Do you think it's important to keep to EU levels of funding?
There is no magic about being related to the European level of spending because European countries have really quite divergent levels of spending anyway. Quite a lot of people say wouldn't it be great if we could have the same level of healthcare as Switzerland. Yes - terrific. You do realise it's 14 per cent of GDP. So you have to be careful about that.
And I don't subscribe to the Blair approach, which is: "let's achieve a given level of spending". What we are keen on is achieving high levels of results.
If you can achieve a high level of results without having to spend a great deal of money obviously you would aim to do it.
Do I think we can achieve higher level of outcome without rising real terms health expenditure? No I don't. I think we are bound to have rising real terms health expenditure and I don't think we're alone in that…
I don't think any rational politician would believe that we are going to see anything other than rising real terms health expenditure because in any economy which has a degree of public choice about this matter, the wealthier a country gets the greater the proportion of its wealth that the country spends on health.

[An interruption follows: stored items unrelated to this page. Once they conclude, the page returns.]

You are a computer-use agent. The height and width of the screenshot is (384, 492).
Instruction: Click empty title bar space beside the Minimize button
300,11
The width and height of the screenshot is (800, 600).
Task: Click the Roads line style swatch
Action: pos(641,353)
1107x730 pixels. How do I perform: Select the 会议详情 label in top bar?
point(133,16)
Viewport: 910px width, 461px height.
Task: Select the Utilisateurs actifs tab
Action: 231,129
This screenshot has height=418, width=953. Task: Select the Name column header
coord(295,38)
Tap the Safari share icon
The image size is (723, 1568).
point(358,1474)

Health is a merit good, it is a matter of choice. People will pursue it, to the point where in America again it is 14 per cent plus.

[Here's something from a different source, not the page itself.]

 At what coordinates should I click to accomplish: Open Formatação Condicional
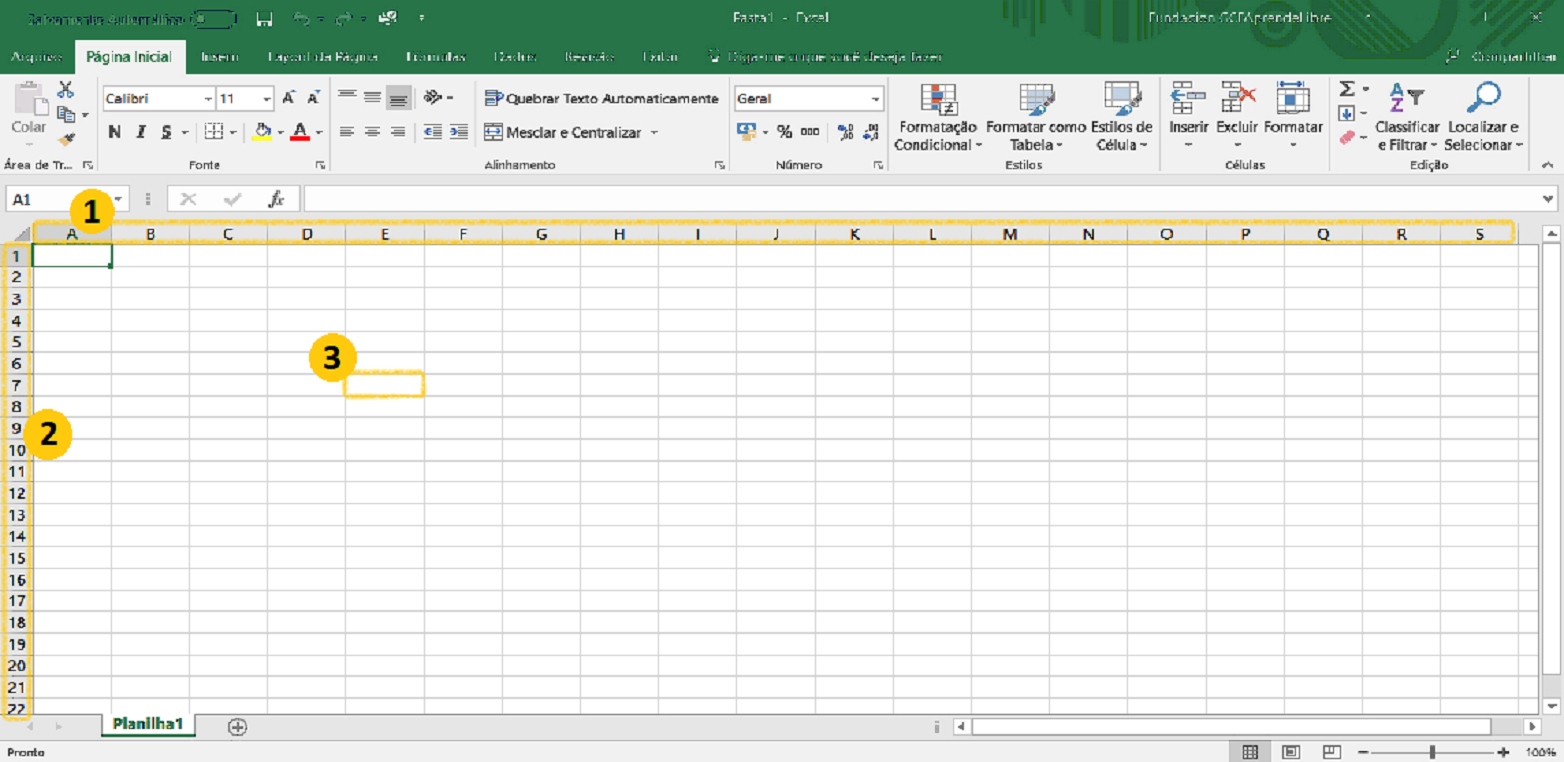[938, 118]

However we have a system where overwhelmingly health expenditure is channelled through the State and it is funded out of taxation. So, as we plan public expenditure, we clearly have to plan that there is rising real terms health expenditure within the constraints of growth being able to fund both increases in public expenditure and reductions in the burden of taxation, that means that health expenditure is going to be a rising proportion of total public expenditure.
Now, the point about Wanless that matters is not setting arbitrary projections for health expenditure. The Government have actually departed from that. If Gordon Brown was pursuing the original Wanless scenario, because we are on the worst-case scenario, from memory it is something like 5.7 per cent increases. And it isn't. They have gone for a much lower figure. They have gone for a figure that is below the best-case scenario. So the Government is off Wanless from that point of view anyway.
So the issue is about productivity and achievement, what we can achieve with these resources…
We have poorer public health. We have poorer presentation and early diagnosis. We have people who, because of their diet, are more likely to get cancers. So of course the central Wanless proposition that we subscribe to is that if we do not achieve better public health outcomes, we will have increasingly - unsustainable is a hard word - but in the end unsustainable demands upon our health service.
Which is why we have attached such importance to a reformed public health structure. That is why David and I are putting so much effort into talking about and thinking about how we can deliver a better public health outcome. And it is challenging, like climate change is challenging, because it is not just about policies, it is about behaviour and leadership.
Just to be clear, over the lifetime of a Parliament, you would expect the proportion of health spending to rise as a proportion of GDP?
Yes, because health expenditure in every developed economy, and when you look at the demographics health expenditure is clearly rising in every country as a proportion of its GDP.
See below for more on health, and his comments on the party
But your colleagues around the Shadow Cabinet table will see the consequences of this ...
It is tough, and we have already set out that it is tough. That means there are places where the future of public expenditure is for it to decline as a proportion of GDP or indeed in some cases in absolute terms in order to manage the overall ...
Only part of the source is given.